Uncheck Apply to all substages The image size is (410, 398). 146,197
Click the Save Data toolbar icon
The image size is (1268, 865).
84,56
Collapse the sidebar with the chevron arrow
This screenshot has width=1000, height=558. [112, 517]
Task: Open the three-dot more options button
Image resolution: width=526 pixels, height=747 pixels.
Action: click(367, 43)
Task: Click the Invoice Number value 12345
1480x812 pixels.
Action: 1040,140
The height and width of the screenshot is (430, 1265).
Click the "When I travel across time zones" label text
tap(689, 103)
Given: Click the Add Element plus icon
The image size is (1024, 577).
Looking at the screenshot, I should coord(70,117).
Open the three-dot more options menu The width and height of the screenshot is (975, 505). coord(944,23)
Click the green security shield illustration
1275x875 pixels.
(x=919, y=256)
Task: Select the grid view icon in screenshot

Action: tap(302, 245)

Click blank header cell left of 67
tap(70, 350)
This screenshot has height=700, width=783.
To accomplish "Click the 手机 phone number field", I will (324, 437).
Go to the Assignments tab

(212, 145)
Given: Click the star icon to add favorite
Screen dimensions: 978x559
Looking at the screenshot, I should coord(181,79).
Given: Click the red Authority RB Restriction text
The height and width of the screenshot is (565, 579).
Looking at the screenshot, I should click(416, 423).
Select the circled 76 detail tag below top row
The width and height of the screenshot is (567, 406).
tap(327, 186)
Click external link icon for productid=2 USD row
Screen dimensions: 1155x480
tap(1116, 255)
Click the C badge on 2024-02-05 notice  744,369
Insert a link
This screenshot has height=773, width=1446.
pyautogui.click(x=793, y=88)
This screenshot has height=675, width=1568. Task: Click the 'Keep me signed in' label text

§

THE PROBLEM
Every line above with the word "Open" belongs in the answer, copied as written.

THE ANSWER
Task: Open the three-dot more options button
Open the three-dot more options menu The width and height of the screenshot is (975, 505). coord(944,23)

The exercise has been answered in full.